I would have my cell ramped at two o’clock in the morning, other inmates would be yelling at me ‘Who did this to you? Are you going to speak up?’, and I kept refusing to say.
The next thing I knew I was being ‘shipped out’ of medium security and into maximum security at Emu Plains for my own safety.
But it was inside Emu Plains jail Schembri witnessed ‘pure evil’, locked up with NSW’s most violent inmates including Rebecca Butterfield.
“I could hear her running and smashing into the cell wall, trying to headbutt the wall. She split her head open and cracked her skull — everything was visible, like all the grey matter.
Butterfield brutally murdered a fellow inmate with a pair of industrial scissors. Prior to the attack, Butterfield was a relatively minor offender.
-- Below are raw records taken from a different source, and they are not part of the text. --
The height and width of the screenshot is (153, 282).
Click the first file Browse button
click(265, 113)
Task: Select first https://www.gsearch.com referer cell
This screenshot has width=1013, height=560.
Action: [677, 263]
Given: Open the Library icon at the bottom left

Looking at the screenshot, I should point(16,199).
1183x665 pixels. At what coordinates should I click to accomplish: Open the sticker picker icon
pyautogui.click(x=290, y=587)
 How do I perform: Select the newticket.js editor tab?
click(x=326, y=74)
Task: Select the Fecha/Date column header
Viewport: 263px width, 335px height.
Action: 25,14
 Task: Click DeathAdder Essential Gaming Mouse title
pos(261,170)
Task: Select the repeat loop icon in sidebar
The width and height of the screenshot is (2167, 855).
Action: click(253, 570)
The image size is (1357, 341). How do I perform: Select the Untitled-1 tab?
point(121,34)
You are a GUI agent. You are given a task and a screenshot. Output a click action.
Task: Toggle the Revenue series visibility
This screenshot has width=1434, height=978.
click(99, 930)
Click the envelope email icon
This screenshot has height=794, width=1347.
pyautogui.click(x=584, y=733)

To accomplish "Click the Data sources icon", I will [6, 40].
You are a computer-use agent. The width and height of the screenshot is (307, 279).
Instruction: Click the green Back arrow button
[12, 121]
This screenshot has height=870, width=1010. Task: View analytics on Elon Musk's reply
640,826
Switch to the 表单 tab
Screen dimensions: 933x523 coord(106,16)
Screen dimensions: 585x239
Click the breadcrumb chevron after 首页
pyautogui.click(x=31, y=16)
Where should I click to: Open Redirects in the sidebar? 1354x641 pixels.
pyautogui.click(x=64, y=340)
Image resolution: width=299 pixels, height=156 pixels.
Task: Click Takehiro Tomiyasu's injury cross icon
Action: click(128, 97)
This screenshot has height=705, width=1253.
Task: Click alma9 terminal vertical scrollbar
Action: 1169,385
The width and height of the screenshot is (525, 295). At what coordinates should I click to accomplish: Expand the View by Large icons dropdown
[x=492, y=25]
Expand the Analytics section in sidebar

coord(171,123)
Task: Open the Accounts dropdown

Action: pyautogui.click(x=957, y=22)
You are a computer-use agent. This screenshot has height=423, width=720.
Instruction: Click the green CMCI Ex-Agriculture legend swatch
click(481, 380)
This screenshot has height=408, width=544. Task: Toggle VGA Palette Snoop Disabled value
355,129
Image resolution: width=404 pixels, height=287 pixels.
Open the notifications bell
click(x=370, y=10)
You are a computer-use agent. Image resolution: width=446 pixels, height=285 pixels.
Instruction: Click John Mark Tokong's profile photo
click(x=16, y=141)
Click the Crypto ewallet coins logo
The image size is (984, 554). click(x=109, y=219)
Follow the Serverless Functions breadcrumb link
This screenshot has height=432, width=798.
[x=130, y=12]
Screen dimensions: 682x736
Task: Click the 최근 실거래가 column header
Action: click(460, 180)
“What most people don’t realise is that a lot of women who do commit crime inside, one of the reasons is because they can get drugs inside. The jail community is actually a drugged society, they are all medicated. I would say that 97-99 per cent of every single inmate, whether they have used drugs or not, become medicated while they are in jail.
“But I was different, I didn’t want to be medicated. I even wrote to the Director of Nursing explaining that I was never medicated on the outside. I couldn’t believe they wanted to medicate me rather than send me to a social worker. I wasn’t a violent criminal, so there was no need for me to be subdued.”
Schembri’s message to those who glorify and sensationalise women’s prisons is blunt.
“You’ve got no clue. I just roll my eyes at those people who watch Orange Is the New Black and Wentworth thinking that’s what it’s like in jail.
I read a Facebook post recently with someone praising prison life, ‘You get three square meals and a 10 by 10 room’, and I was like what do you mean? It’s more like three by six, and there’s two of you in that space, with a toilet that faces your bed, there’s no curtains, and there are correctional officers who should be behind those bars with the inmates let me tell you, they are scum.”
Schembri says she prayed to get through every single day of her incarceration and it has taken her four long years to get her life back to some kind of normality.
“I get by not letting other people define me by what I have gone through. The only person who can define you is yourself.”